Healthcare Quarterly

Healthcare Quarterly 9(3) May 2006 : 1-1.doi:10.12927/hcq..18216


Peggy Leatt


The major theme in this issue of Healthcare Quarterly is the integration of health services at the community level. We begin with an article by Rose Anne Devlin, Sisira Sarma and William Hogg, who describe how primary care physicians are remunerated as an important component of healthcare reform debates in Canada. This paper contributes to the policy debate by drawing together the theoretical insights gained from existing economic theory and evidence on how payment schemes affect physicians' behaviour. Several policy implications for the efficient and effective remuneration of physicians emerge from the analysis, as do directions for future research.
Improving Linkages between Family Physicians and Hospitals is the focus of a paper by Sheryl Farrar, Don Collins-Williams and June Kingston. They explore how hospitals, as social pillars and hubs of medical activity, can be a great influence and supporter of family physicians and primary healthcare, which will in turn improve the health of their communities. The paper discusses general linkages between family physicians and hospitals and the development of a specific program to enhance these linkages created at a large community hospital in Ontario.  

We also continue with our series on Ontario's wait time strategy (Part 2) by Joann Trypuc, Alan Hudson and Hugh MacLeod. In this paper the authors describe how expert panels are making a significant contribution to the success of Ontario's Wait Time Strategy by shaping the strategy, creating momentum for widespread change and impacting on the policies and decisions related to this initiative.

Ronald Lagoe, Theodore Pasinski, Paul Kronenberg, Thomas Quinn and Phillip Schaengold present a study describing a series of interventions linking hospitals, medical staff physicians, long-term care providers and mental health services in the metropolitan area of Syracuse, New York.  

Shawn Jolemore and Dan Steeves report on a tobacco treatment and cessation program within Nova Scotia's Capital Health District. Inspired by Nova Scotia's comprehensive Tobacco Control Strategy, and in an effort to support Capital Health's 100% smoke-free policy, the Addiction Prevention and Treatment Services (APTS) branch of Capital District Health Authority researched, designed and implemented an innovative tobacco intervention program.  

In our section on Futurethink, Adalsteinn D. Brown, Christina Porcellato and Jan Barnsley present their views on "Accountability" as the suitcase word in Canadian healthcare. As policy-makers, managers, researchers and providers, the authors suggest we pack accountability with meaning, carry it around with us and open it up to explain everything from the quality of our relationships with and expectations of one another, to our requirements for more transparency in the use of resources, to our diagnosis of problems and remedies for improving our healthcare system

Finally, for your amusement, we thought you might like an article previously published in the Journal of the Royal Society of Medicine(Vol. 98 Dec. 2005) by Andrew D. Oxman, David L. Sackett, Iain Chalmers and Trine E. Prescott. The authors provide their own unique analysis of reorganization in healthcare. They conclude that they did not find anything worth reading in their mega-analysis in the literature and propose the establishment of ethics committees to review all future reorganizations.  

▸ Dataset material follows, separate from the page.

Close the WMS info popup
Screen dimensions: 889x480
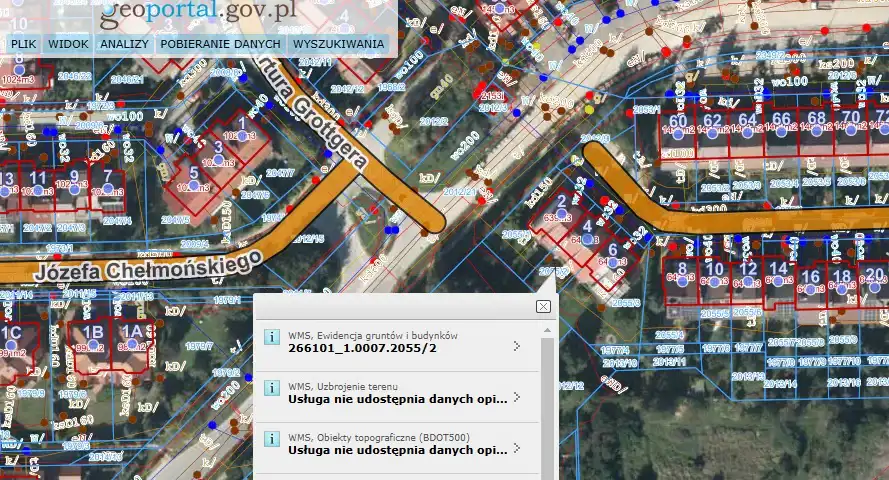tap(543, 306)
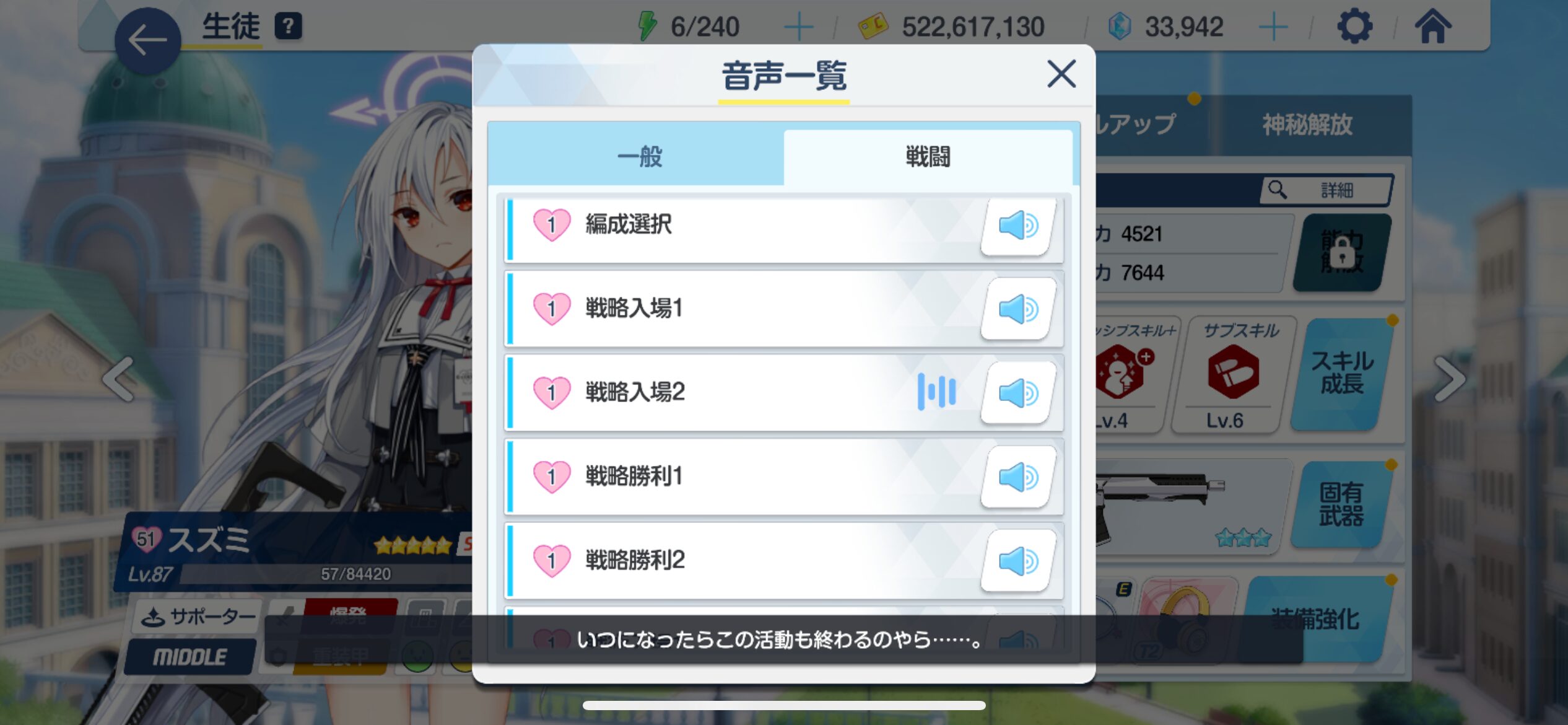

In this issue of Longwoods Review we reprinted the article from Health Affairs entitled "The 100,000 Lives Campaign: Crystallizing Standards of Care for Hospitals," by Alice G. Gosfield and James L. Reinertsen. The 100,000 Lives Campaign has the attention of U.S. hospitals, professional groups and the media. Its aim has been endorsed, and its planks are being implemented, by more than 2,300 diverse hospitals in every state. The campaign is based on six evidence-based "planks" that, if implemented, will save 100,000 lives per year.   The authors posit that the six planks of the campaign have become national standards of care and propose four theories of liability for hospitals that ignore the campaign or fail to implement its planks. As a result of the campaign, hospitals and their boards now face a legal incentive to reduce needless deaths through six specific interventions.  

A commentary on Gosfield and Reinertsen's paper is provided by Maura Davies, CEO of the Saskatoon Health Region. As well, we have included an interview with Jim Reinertsen, conducted by Ross Baker, Canada's expert in healthcare quality and patient safety.

I would also like to draw your attention to the newest Longwoods journal - World Health & Population, available only online. The feature article in the latest issue is "Family Caregiving for AIDS Patients in the Democratic Republic of Congo," by Thomas Matukala Nkosi, Walter Kipp, Lory Laing and Judy Mill. The authors conducted a qualitative study of women who were caregivers for HIV/AIDS-affected spouses in Bumbu Zone, Kinshasa, Democratic Republic of Congo in 2003. Twelve caregiving women, six home-based care workers and five key informants were interviewed via focus group discussions. Most women reported huge problems in providing care to their spouses due to psychological, social and economic factors.

In conclusion, we think we have provided an exciting array of papers for your interest - many responding to your request for a more international perspective. We listen!